I'm going to say no. 
The A6 version of the allroad has a number of specific features and issues. The A4 allroad really has no specific features to it aside from some shiny wheels, taller springs and a lot of rubber bits glued to the body panels. To me it would be like asking if the A4 Titanium package cars should get thier own forum. I havea Ti car, and I see no need for it.


----------



## Incrementalg (Oct 14, 2008)

FractureCritical said:


> I'm going to say no.
> The A6 version of the allroad has a number of specific features and issues. The A4 allroad really has no specific features to it aside from some shiny wheels, taller springs and a lot of rubber bits glued to the body panels. To me it would be like asking if the A4 Titanium package cars should get thier own forum. I havea Ti car, and I see no need for it.

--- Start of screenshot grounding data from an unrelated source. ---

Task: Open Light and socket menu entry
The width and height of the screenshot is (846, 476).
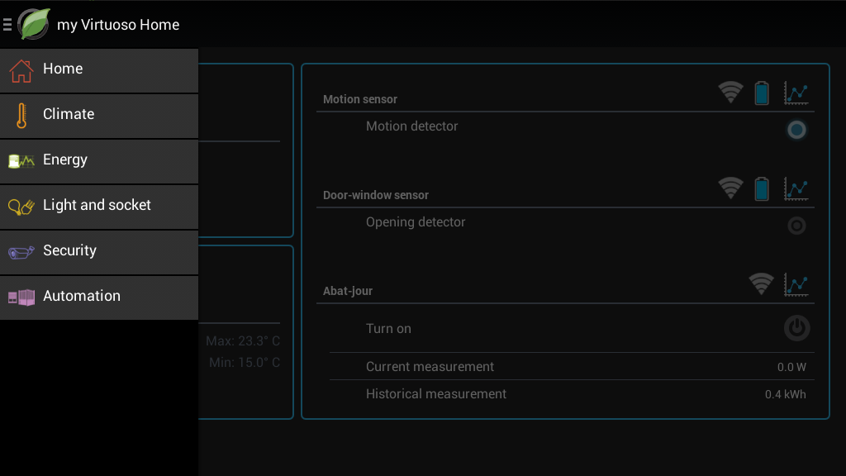Action: click(x=99, y=207)
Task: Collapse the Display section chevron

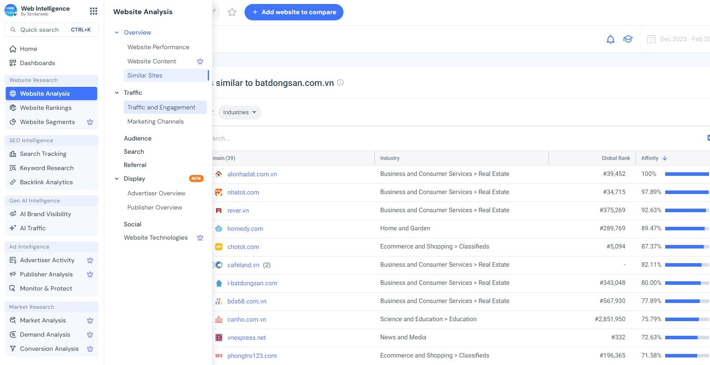Action: tap(117, 179)
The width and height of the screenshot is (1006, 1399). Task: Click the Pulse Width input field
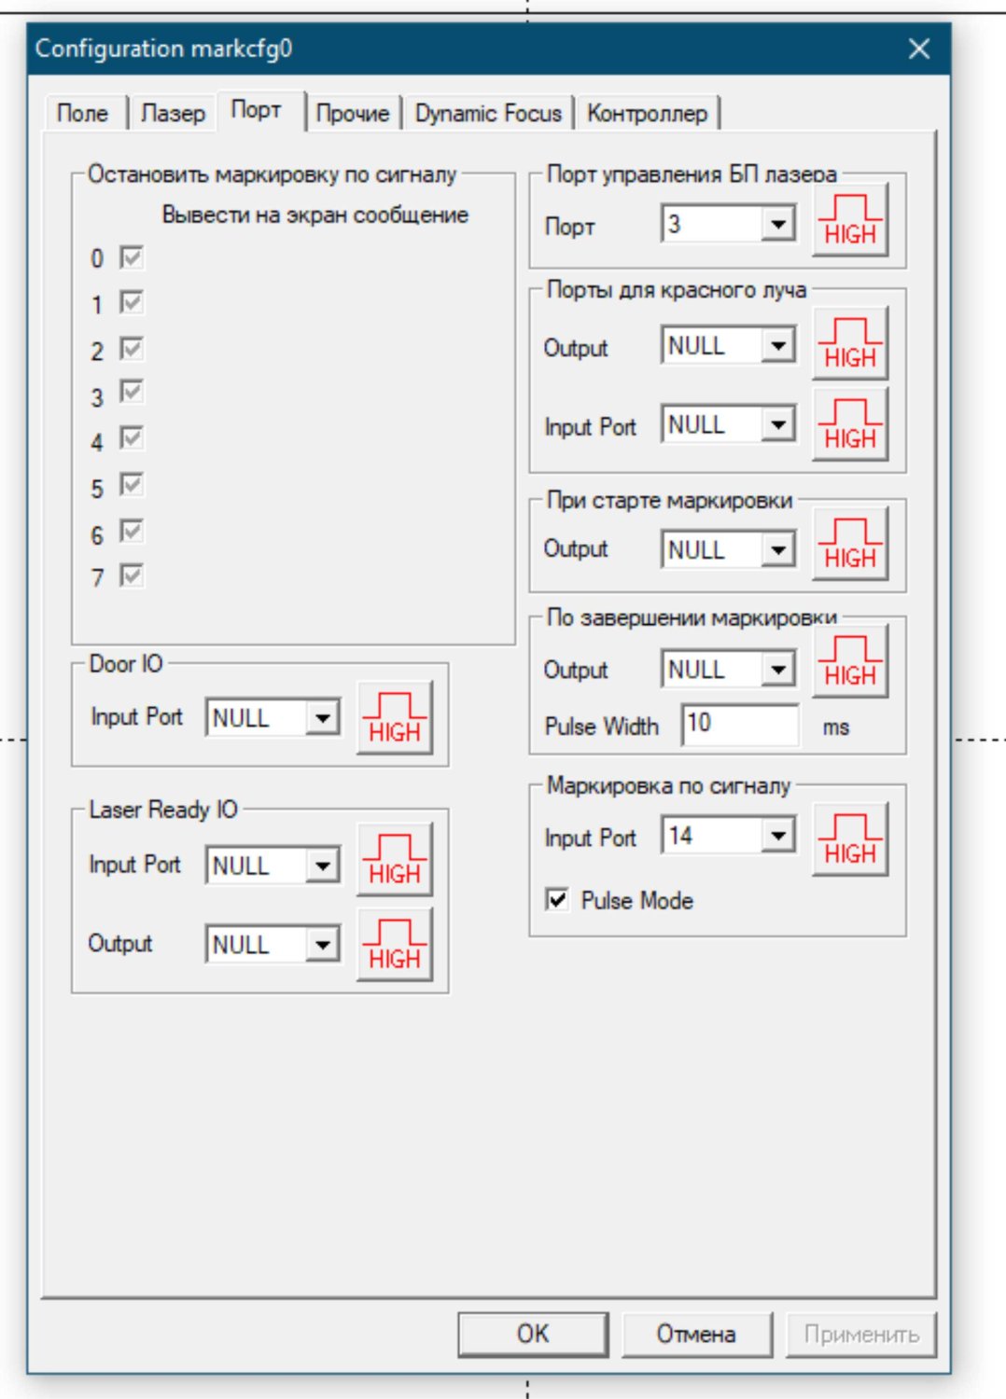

Then I think it shoul def get its own forum. If its nothing like an allroad, then it shouldn't be lumped in with. the C5 and C6.

I'm thinking from a search perspective. If its more A4 than allroad, then it might be better to have an A4 allroad forum. 

Most of the users here I think are in the US. We don't get any confusion with C6 owners cause there aren't any in the US. Now that an A4 allroad is coming to the states, we're gonna see forum activity related to it. It could get confusing for new owners who may have no experience with or little knowledge about the other models.


----------



## punkstarkitch (Nov 20, 2005)

*Yes, they should!*

Since the there will be no A3 Sportback (hatch) for 2013, I'm looking to buy the new Allroad, and there isn't enough information on the up coming Allroad. 
I too, have been checking daily to see if the Audiusa site has updated their "Build your Allroad" menu. 
I've been checking this forum weekly for any more pictures of different colors and options.

If anything, the next series A4 (I think B9) will be coming out for 2013, so maybe it'll be grouped together like the previous Avants.


----------



## TREGinginCO (Jan 4, 2004)

punkstarkitch said:


> Since the there will be no A3 Sportback (hatch) for 2013, I'm looking to buy the new Allroad, and there isn't enough information on the up coming Allroad.
> I too, have been checking daily to see if the Audiusa site has updated their "Build your Allroad" menu.
> I've been checking this forum weekly for any more pictures of different colors and options.
> 
> If anything, the next series A4 (I think B9) will be coming out for 2013, so maybe it'll be grouped together like the previous Avants.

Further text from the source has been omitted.